PESHAWAR -- Pakistani authorities have imposed ban on a number of radical groups from collecting animal hides during the upcoming celebration of Eid ul Adha, scheduled to begin September 2.
Last year Punjab and Sindh provinces enacted similar bans to prevent extremist groups from engaging in the lucrative business.
The order, issued by the Interior Ministry on August 24, is part of overall efforts to cut funding sources for terrorism.
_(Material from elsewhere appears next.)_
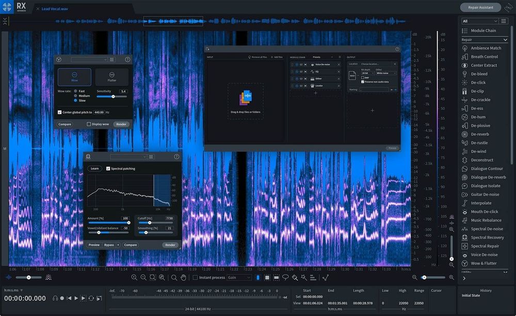Open the Gain dropdown in the toolbar

pos(239,277)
It listed 65 proscribed outfits, among them Lashkar-e-Jangvi, Sipah-i-Sahaba Pakistan and many others.
"Only those organisations can collect hides who have procured NOCs [No Objection Certificates] from Deputy Commissioners of their respective areas," the order reads.
Authorities will closely monitor hide collection and register violations under the Anti-Terrorism Act, warned the government.
Collecting donations during Eid and Ramadan -- often from unwitting donors who do not recognise renamed extremist fronts -- is the main source of revenue for radical groups, said Aqeel Yousafzai, a Peshawar journalist and security analyst.
"Unless the financial supply of these organisations is choked off ... the goal of eradicating terrorism from the country cannot be achieved," he told Pakistan Forward.
"People are advised to donate to reputable organisations working for the welfare of humanity," said Maulana Muhammad Tayyab, central khatib (prayer leader) of Mohabat Khan Mosque in Peshawar.
Dozens of reputable charities and religious outfits render sincere efforts to serve humanity and they deserve donations, he told Pakistan Forward.
The effort ahead of Eid ul Adha nationwide comes while provinces like Khyber Pakhtunkhwa (KP) aim to choke off terrorist funding in general.
In late July, the KP Home and Tribal Affairs Department issued written instructions to the district administrations, police and intelligence agencies about monitoring illegal donations.
"It is a timely measure to plug streams of resources from which different terrorist outfits finance acts of sabotage to frighten the general population," Brig. (ret.) Mehmood Shah of Peshawar, a former KP secretary of home and tribal affairs, told Pakistan Forward.
Hidayatur Rehman, a retired Peshawar police officer, agreed.
"All the terrorists need is money to purchase explosives, get vehicles and human resources and enact their plan on the field," he told Pakistan Forward.
Terrorist groups rely on donations, he said. "[They] pretend to run charities or help run religious schools," he added.
KP has launched a public awareness drive to inform the public about terror financing.
"We asked the relevant departments to launch a public awareness campaign to stem the tide of illegal fund collections," said Sajjad Khan, a senior superintendent of police in Peshawar.
Under the new directives, KP Police and district administrations have begun investigating the collection of funds for mosques and seminaries, he said.
"We are considering the source of funding for charities that are registered with the [KP] government," added Khan.
Only charities and other organisations that have registered with the government will be allowed to collect donations, he said.
The registration requirement is meant to ensure that groups seeking donations undergo regular audits, KP Information Minister Shah Farman told Pakistan Forward.
KP Police stations have orders to register cases against organisations breaking the law, Farman added.
Such steps are a way to consolidate improvements in security that Pakistan has enjoyed in recent years, said Peshawar-based security analyst Khadim Hussain.
"It is imperative that we stop [extremists] from receiving money improperly," he told Pakistan Forward. "In the past ... it went to sponsor terrorism."